Sunday, July 31, 2005

Intellectual Underpinnings of "Trans" Activisim

Why is the "T" included in "GLBT"? The radical transgender/transsexual and homosexual movements share the goal of negating or overturning the traditional understanding of our God-given, natural biological gender. These extremists are engaged in an all-out effort to "normalize so-called sex change operations [and other deviant behaviors] and to deconstruct the reality of male and female in our culture." (See Traditional Values Coalition for more readings on the "trans" activist world.)

It's hard to take this topic seriously, until you see the photos of teenage boys in fishnet stockings and short dresses on parade at the Governor's "Youth Pride" parade in Boston; or read about boys going to their high school or college prom as a "queen"; or see the photos from Boston's Gay Pride events of the young women baring their scarred chests, with breasts removed; or hear about the push on college campuses to demand unisex bathrooms; or see the agenda for your local high school "awareness" days. This is what "gender identity" and "gender expression" include.

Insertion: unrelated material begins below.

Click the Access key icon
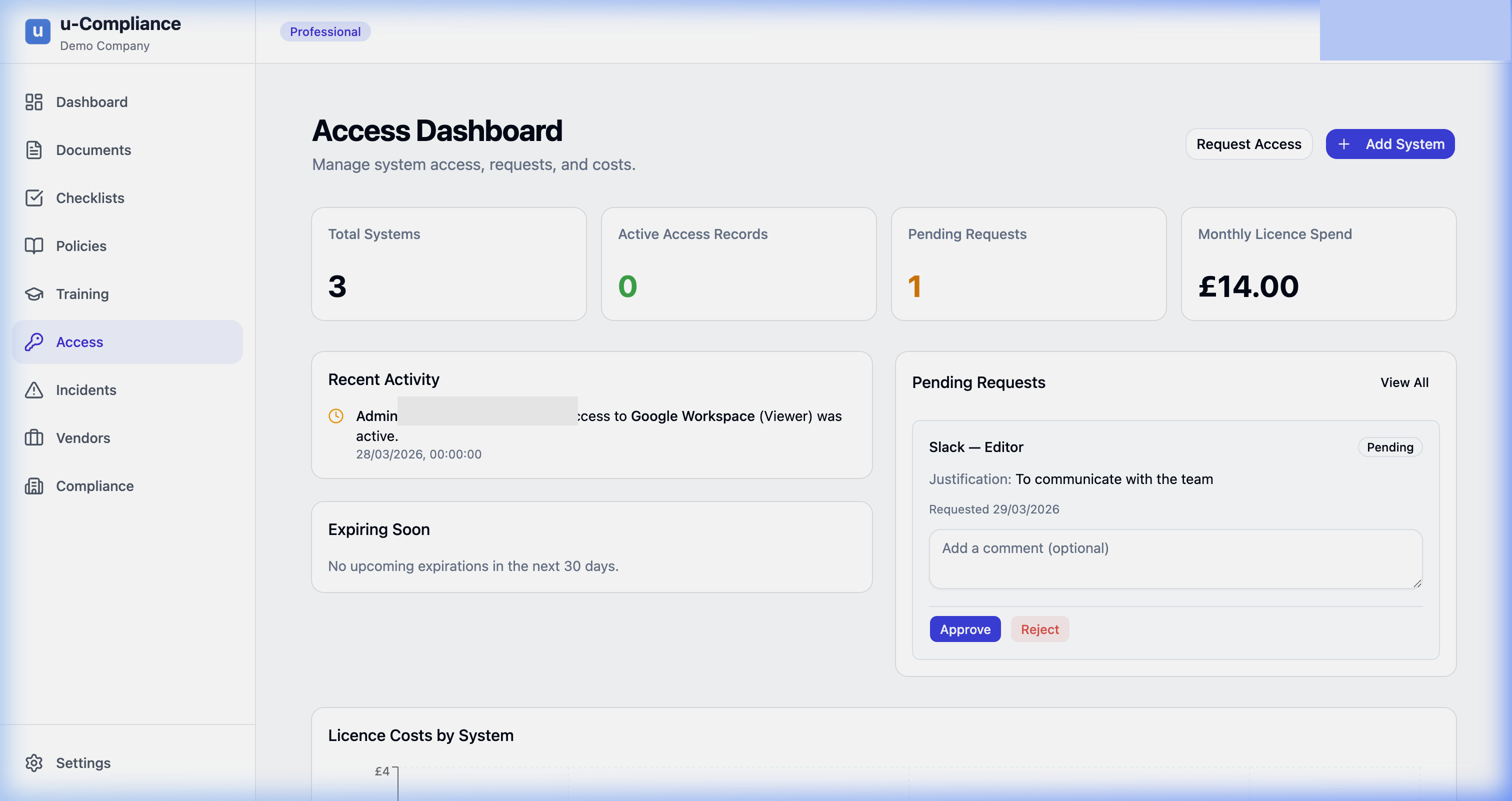 [x=34, y=342]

So we thought it might be interesting to look into the brains of these people. Here is an example of the "scholarship" supporting the transgenderl/transsexual revolution (out of Berkeley --
where else!):

www.genderf***.me:
cultivating transsexuality with the internet as a technology of the self
Jaime R. Balboa, Doctoral Candidate, Graduate Theological Union, Berkeley

Email: jaime@iglhrc.org

Queer theorists such as Judith Butler and Michel Foucault argue for or assume the amorphousness of human sexual desire and identity(ies)--an amorphousness which is staunchly regulated by hegemonic ideologies (i.e., compulsory patriarchal heterosexuality) and their concomitant technologies of the self. In this paper I shall explore the ways in which cyber-narratives, cyber-identities, and cybersex constitute a Foucauldian technology of the self which enables the cultivation of a transsexual sexual desire and identity. Correlatively, I shall argue that the fictive realm of the internet offers a means by which traditional (fictive) categories for being sexual, i.e., straight, gay, bisexual, are vigorously contested, indeed, deconstructed, by the performance of cybersex in its counter-hegemonic narrative frames. The internet, as a technology of the self, can provide a site for continual self-construction and deconstruction, providing for both (1) outlets of transgressive sexual desires and (2) the construction of transsexuality. I shall also argue that the effects of the internet on sexual identity are not entirely new. Rather, when understood through Butler's theory of gender performativity, it will become clear that the enactment of cybersex in the malleable context of the internet is a hyperbolic and deconstructive repetition of traditional sexual narratives.